(Beginning of TASK MATERIAL)

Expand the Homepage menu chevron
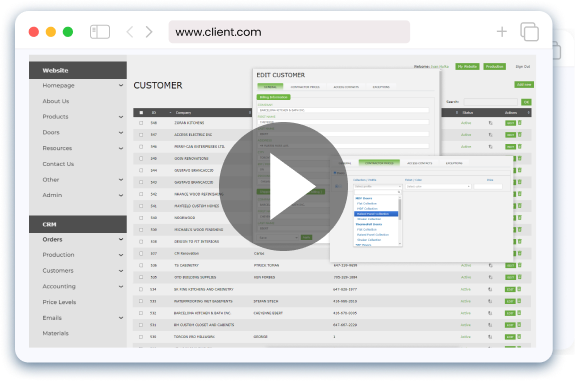Viewport: 575px width, 382px height. pyautogui.click(x=121, y=85)
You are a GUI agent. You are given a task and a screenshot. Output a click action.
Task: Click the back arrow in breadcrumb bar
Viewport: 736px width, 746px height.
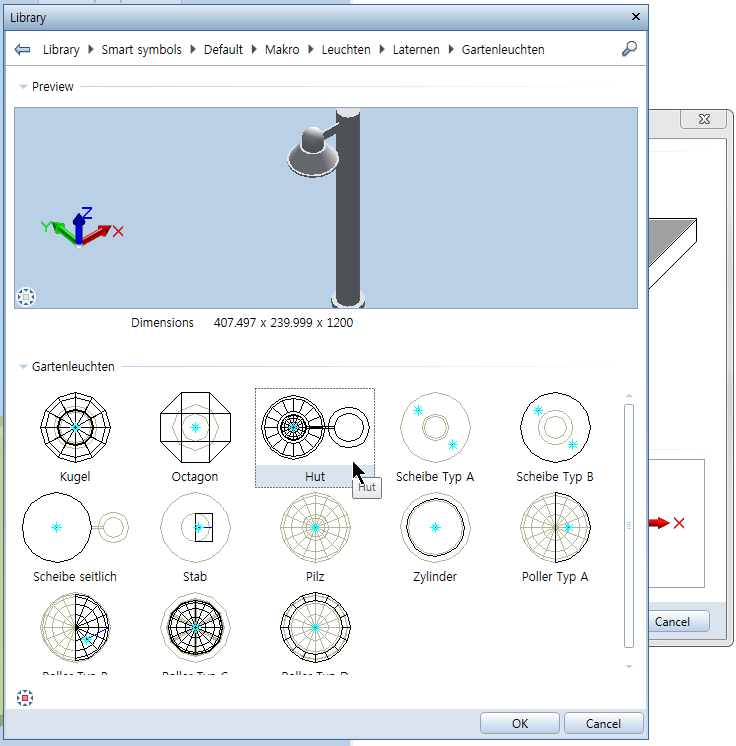23,49
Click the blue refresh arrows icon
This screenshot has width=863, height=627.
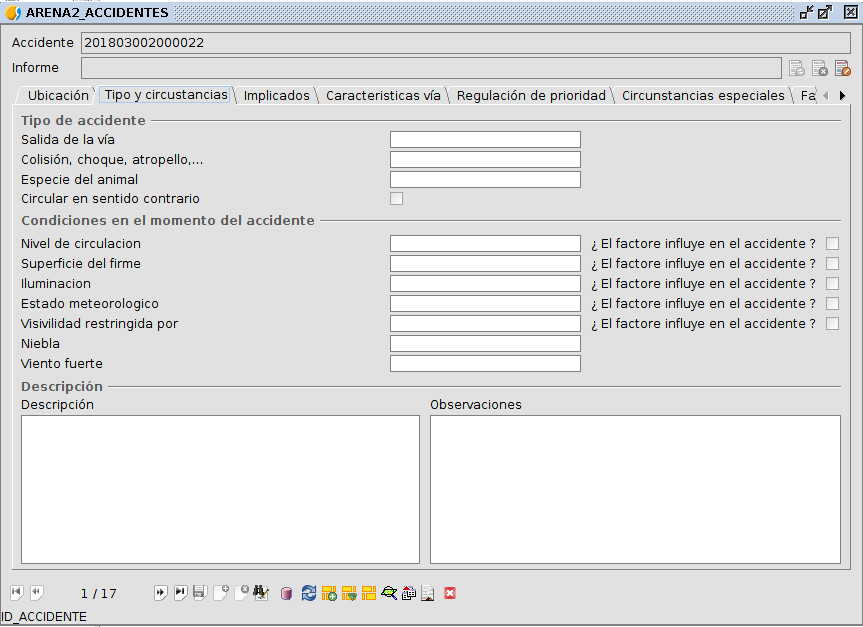pos(309,593)
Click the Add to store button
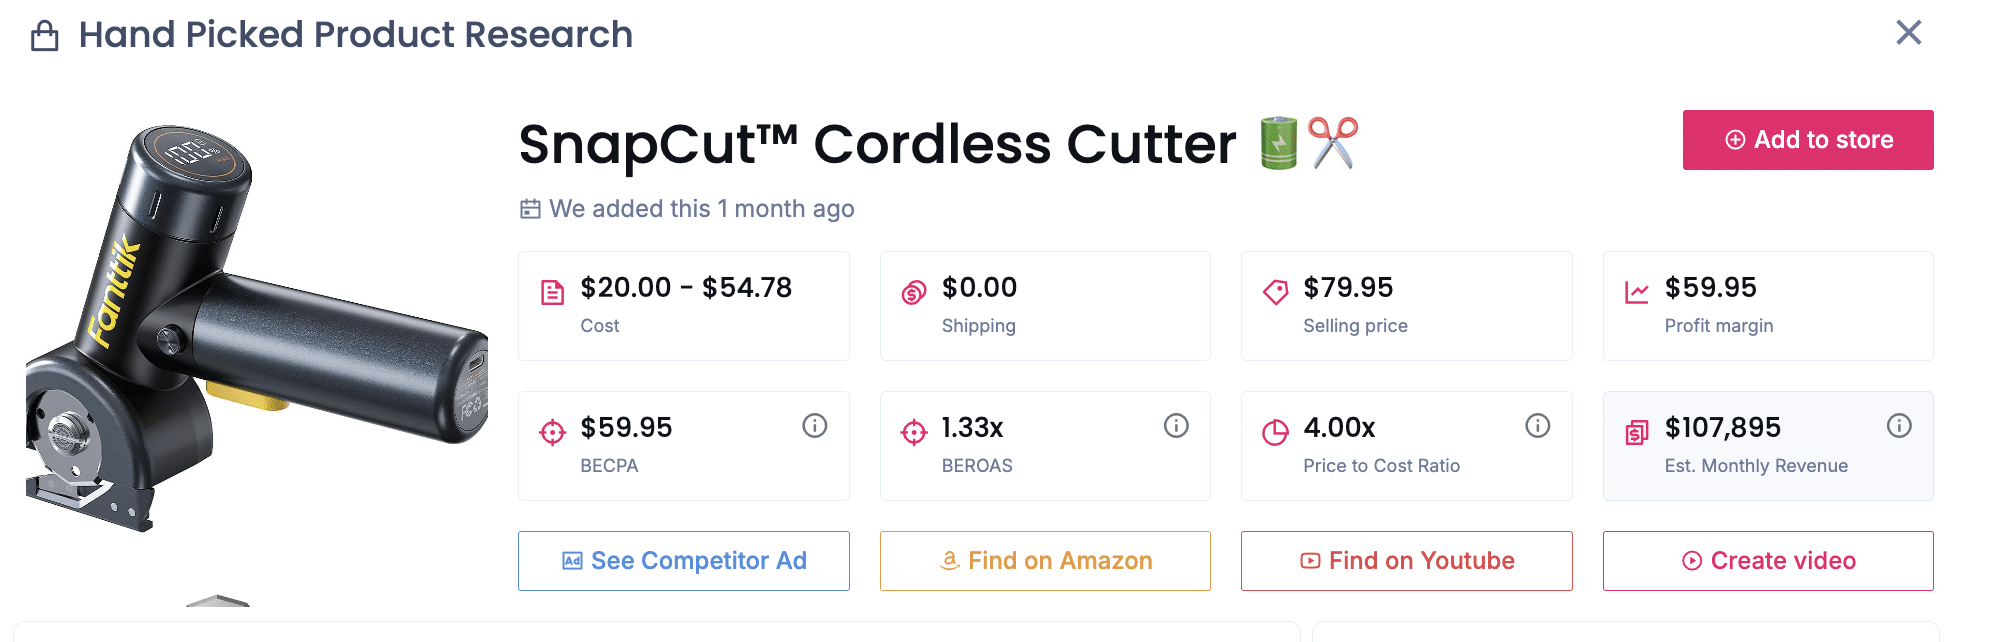Viewport: 1994px width, 642px height. point(1807,140)
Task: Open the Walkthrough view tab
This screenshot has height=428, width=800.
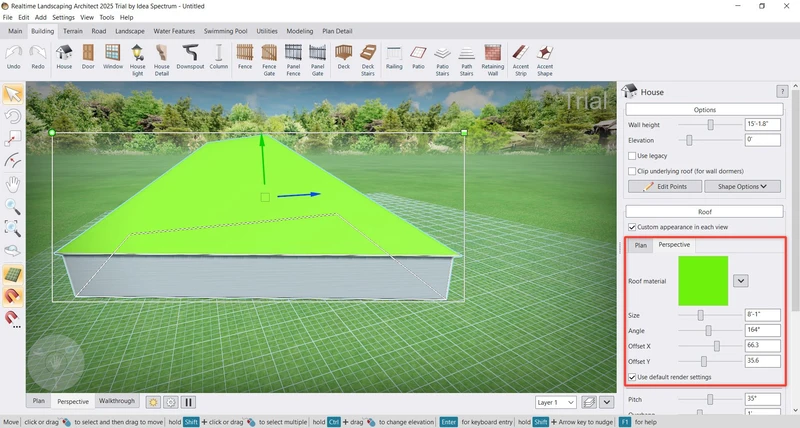Action: tap(116, 401)
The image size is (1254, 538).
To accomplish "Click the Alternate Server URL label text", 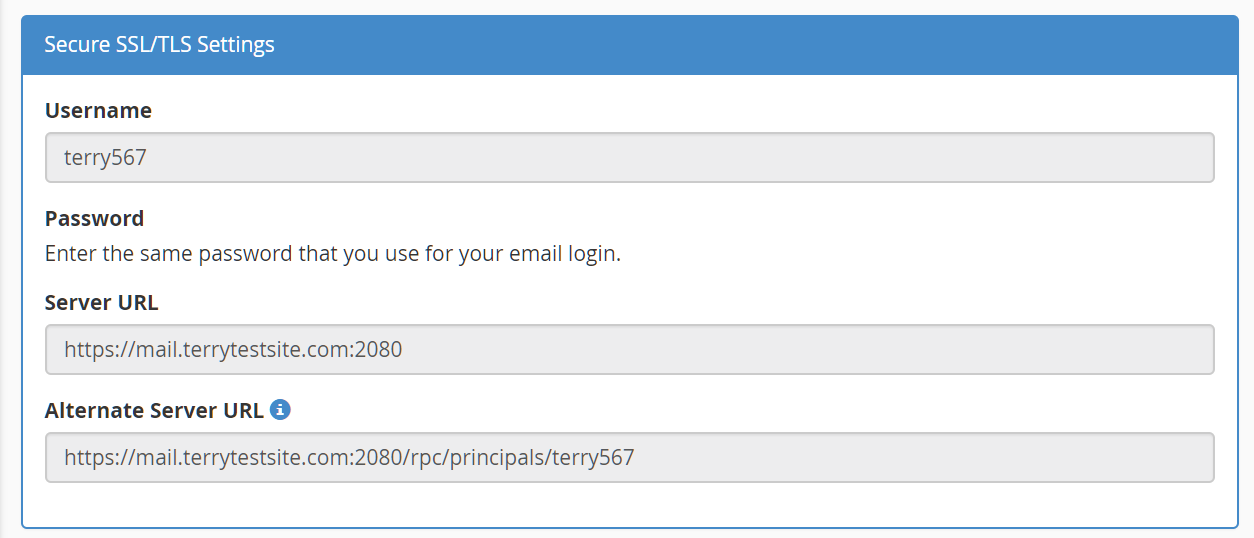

(End of TASK MATERIAL)

The expected response is every line of the material, written out exactly, with the images removed.

Expand the Homepage menu chevron
Viewport: 575px width, 382px height. pyautogui.click(x=121, y=85)
You are a GUI agent. You are given a task and a screenshot. Output a click action.
Task: Click the back arrow in breadcrumb bar
Viewport: 736px width, 746px height.
23,49
Click the blue refresh arrows icon
This screenshot has width=863, height=627.
pos(309,593)
Click the Add to store button
Viewport: 1994px width, 642px height. point(1807,140)
Task: Open the Walkthrough view tab
This screenshot has height=428, width=800.
Action: tap(116, 401)
The image size is (1254, 538).
To accomplish "Click the Alternate Server URL label text", 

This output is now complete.